Desde logo, o julgador a quo, não relevou a seguinte factualidade, amplamente tratada nas diversas sessões da audiência de discussão e julgamento, a saber: Os elevadores continuam a funcionar, nesta data, servindo diariamente centenas de pessoas, em centenas de viagens, e sem acidentes, continuando a 2ª R. a conservá-los e a servir a recorrente, como contratado; O IEP, em 2008 como hoje, não imobilizou os elevadores nem suscitou qualquer “cláusula” relativamente a qualquer eventual discrepância verificada na imobilização das cabines ao piso – e imediatamente após o episódio dos autos, o elevador nº 1 ficou a funcionar, sem a intervenção da 2ª R. em sede de avaria.

Esta factualidade, só por si, demonstra que a entidade inspectora considera a instalação segura e autoriza o seu funcionamento diário, hoje, volvidos quase cinco anos do episódio dos autos, desresponsabilizando a recorrente e a 2ª R., com todas as legais consequências.

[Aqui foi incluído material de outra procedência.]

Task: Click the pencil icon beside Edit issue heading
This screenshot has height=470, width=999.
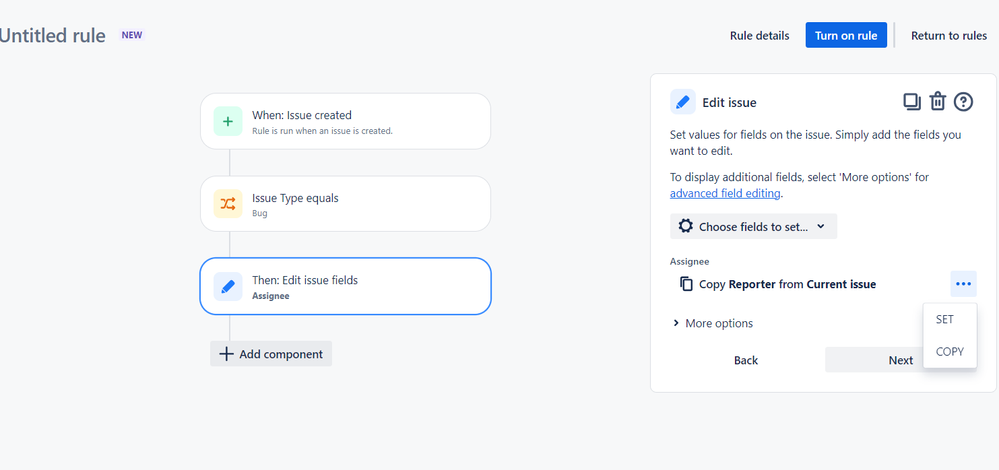Action: click(683, 102)
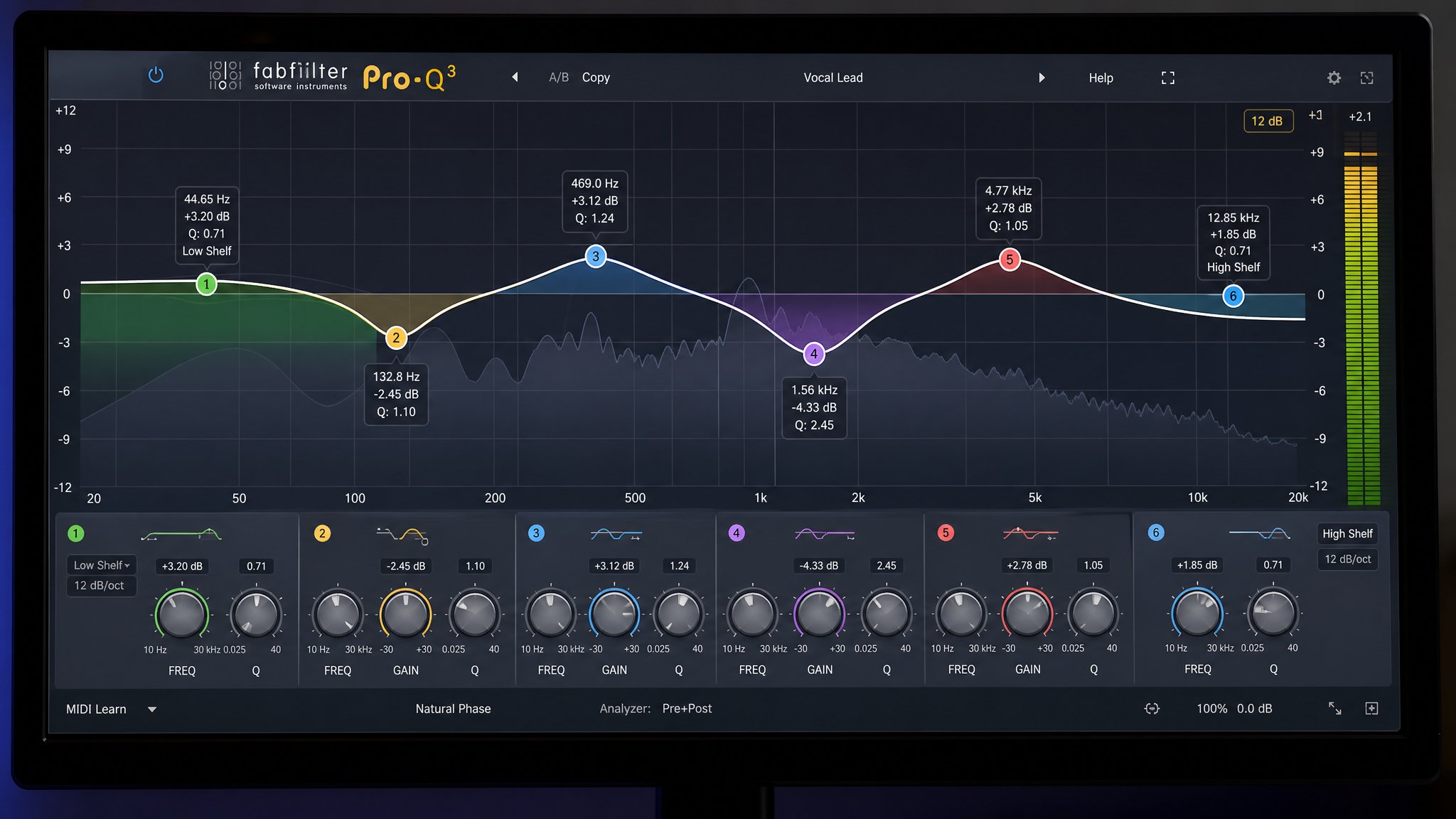
Task: Open the 12 dB display range selector
Action: (x=1267, y=121)
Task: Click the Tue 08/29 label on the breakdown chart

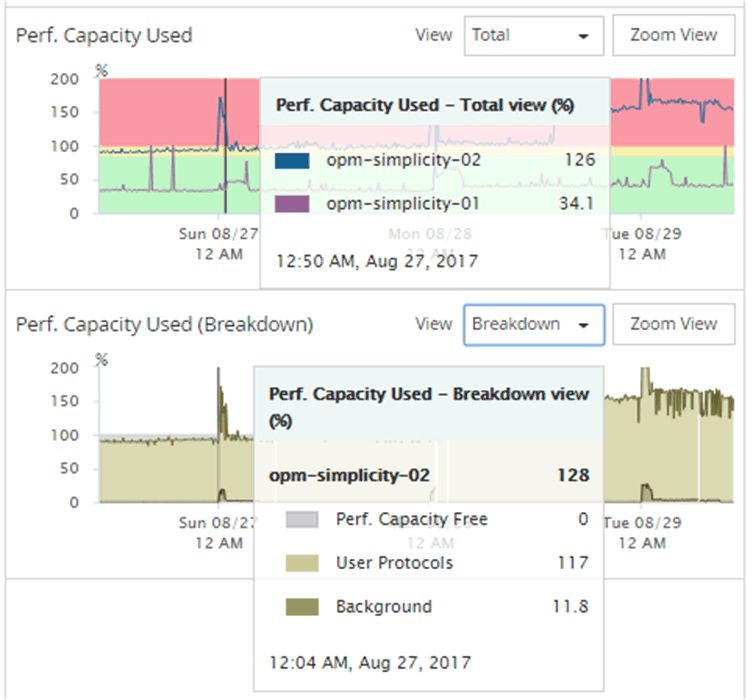Action: tap(641, 522)
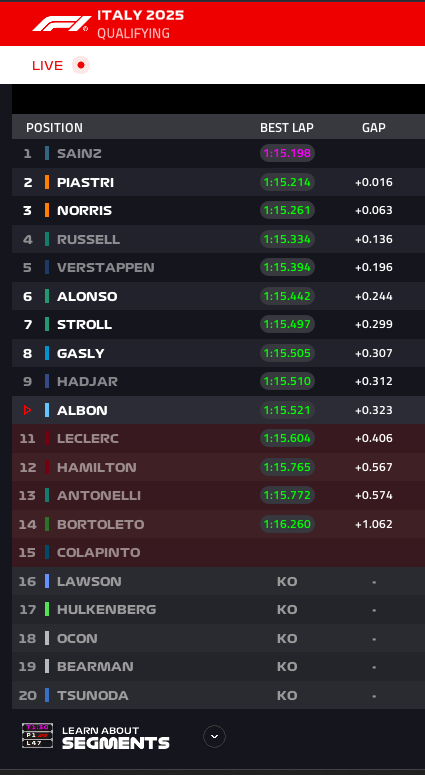
Task: Click Hulkenberg's green team color bar
Action: click(x=47, y=609)
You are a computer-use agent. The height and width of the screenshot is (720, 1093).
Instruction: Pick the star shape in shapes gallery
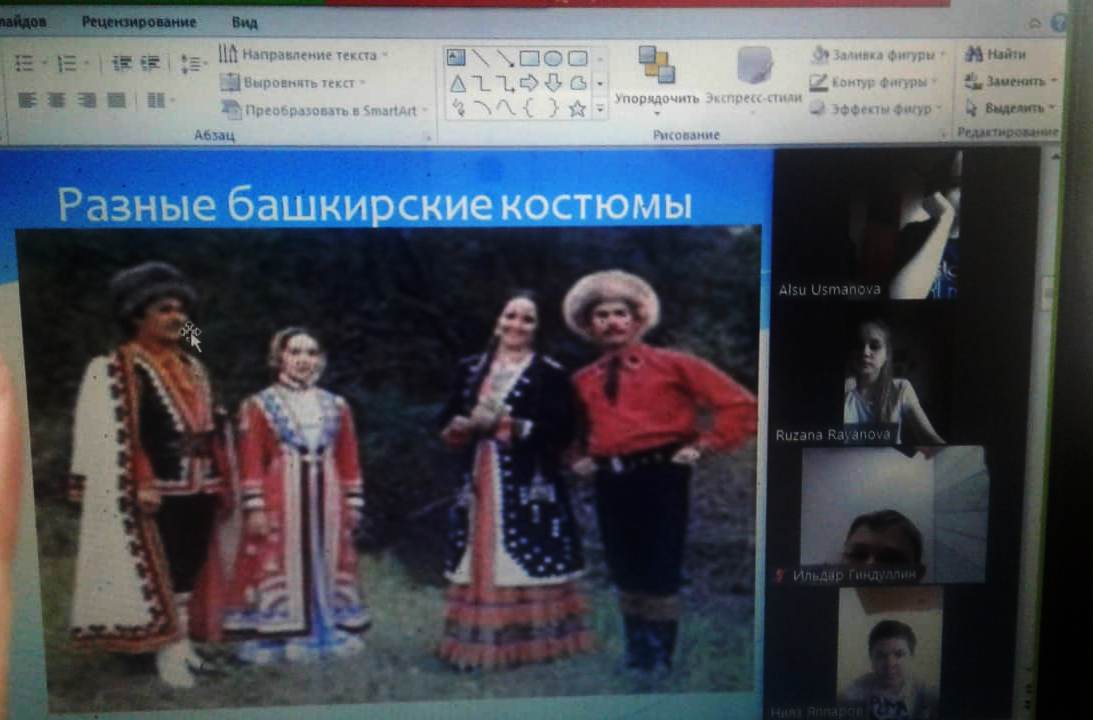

Alegou a 2ª R. que – art. 26º da Base Instrutória – «Para repor a cabine ao piso, havendo um desnível de 20 a 30 cm, terá de ser manuseado o travão da casa das máquinas».

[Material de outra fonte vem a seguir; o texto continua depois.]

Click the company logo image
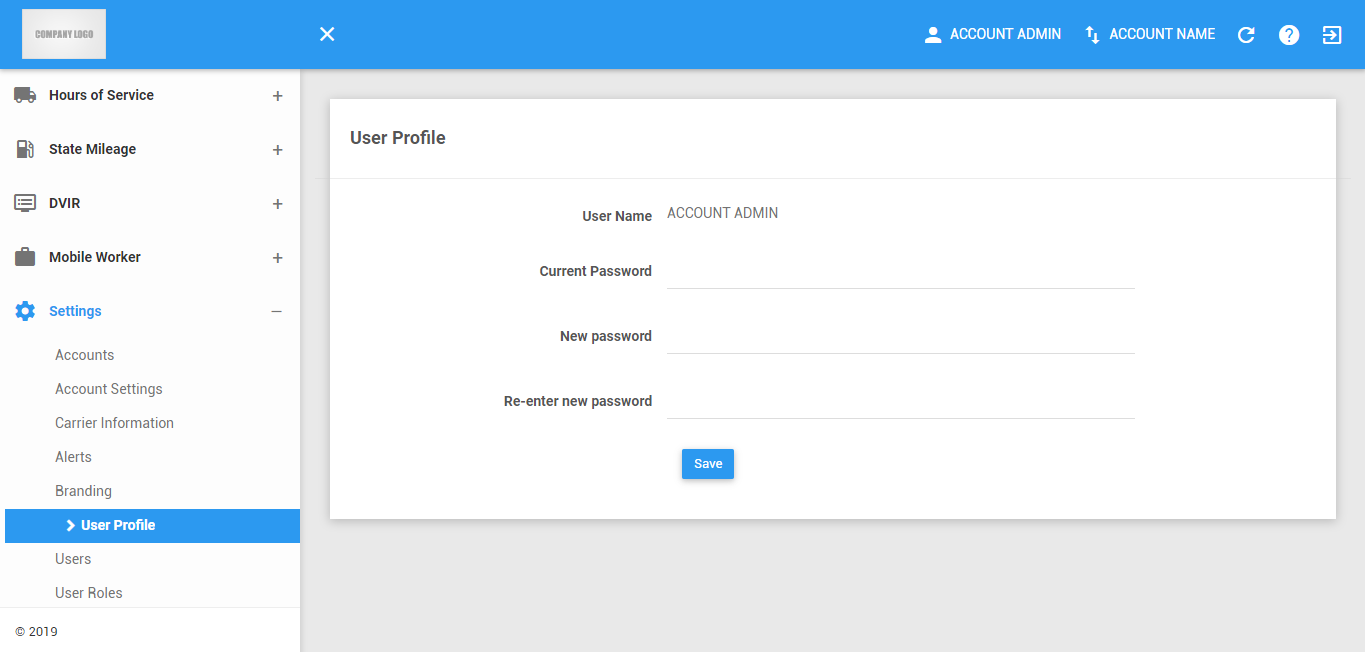1365x652 pixels. click(64, 34)
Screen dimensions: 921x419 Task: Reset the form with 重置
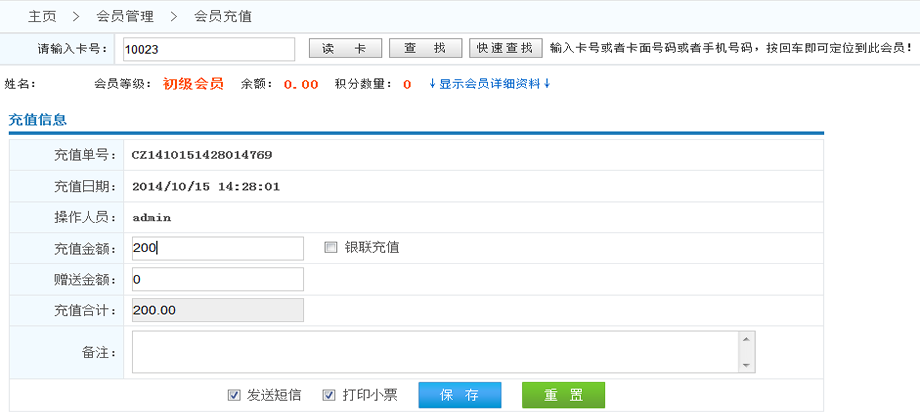563,395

Ora, em face dos depoimentos das testemunhas ouvidas a este propósito, e estando assente que «após o acidente o elevador foi reposto em movimento pela colocação das linguetas no respectivo lugar» (facto assente nº 15), o desnível não podia ter sido aquele de 20 a 30 cm, pois sendo esse o desnível, só os técnicos da 2ª R. podiam – na casa das máquinas e chamados para o efeito – repor o elevador em funcionamento, o que, como se sabe, não aconteceu.

Depois, alegou a 2ª R. – art. 27º da Base Instrutória – «Com este desnível a A. teria de se baixar para passar na porta do patamar”.

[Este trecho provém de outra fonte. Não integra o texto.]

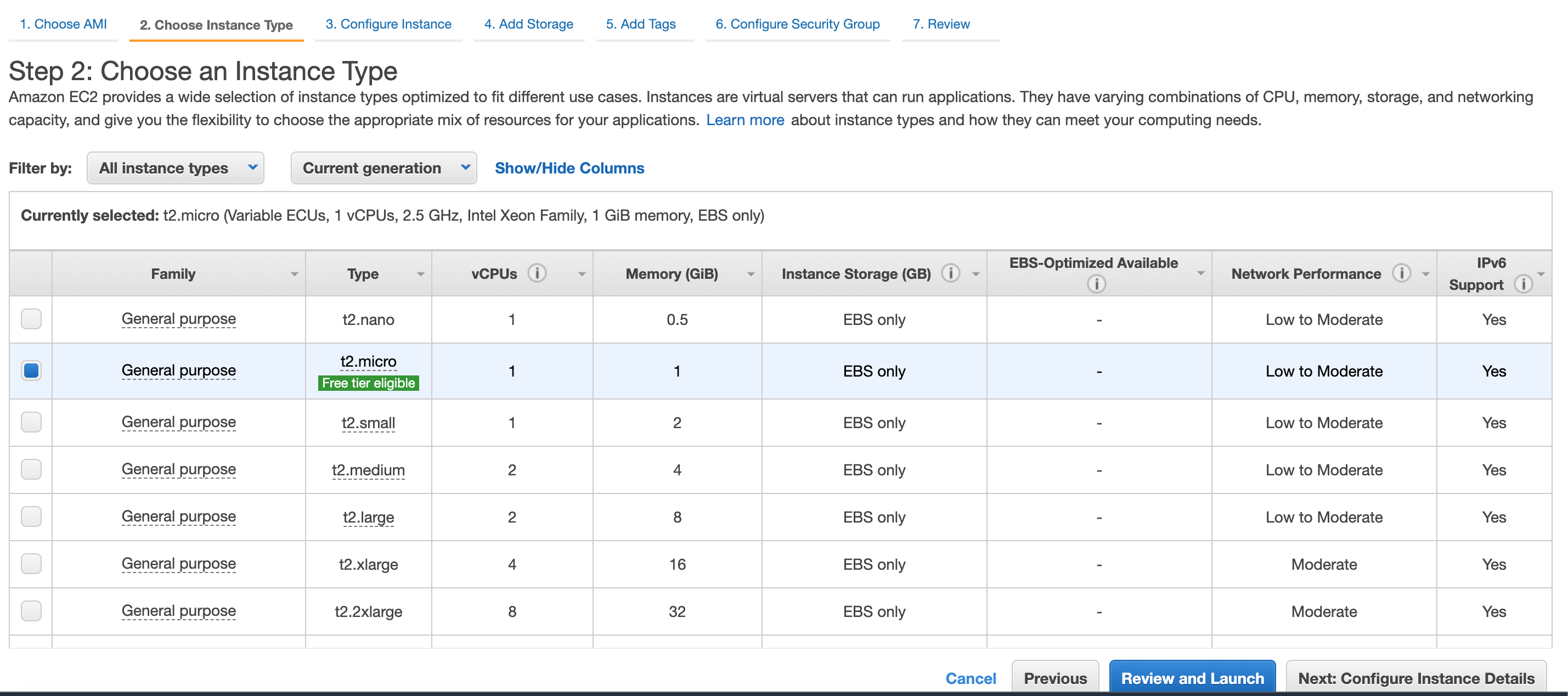
Task: Click the Network Performance info icon
Action: point(1401,273)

Pelo que a resposta a este artigo da Base Instrutória, ainda que não fosse de «provado», deveria ter sido a de «provado apenas» que a A. não podia ter deixado de se aperceber que a parte superior da porta do patamar estava muito próxima do seu campo visual imediato, com as legais consequências.

Finalmente, alegou a A. – art. 28º da Base Instrutória – «A A. abriu a porta da cabine sem que esta estivesse imobilizada».

Registe-se que é a própria A. quem, na versão por si apresentada do episódio dos autos, nos artigos 3º e 4º da Base Instrutória, refere a dinâmica do sucedido quando alega o seguinte: Artigo 3º – «Quando a A. ia a sair, tendo já uma perna de fora e outra ainda dentro o elevador continuou a subir»; Artigo 4º – «Em virtude dessa subida, a A., caiu desamparada no patamar do 7º andar, tendo sido projectado para impulsão da subida».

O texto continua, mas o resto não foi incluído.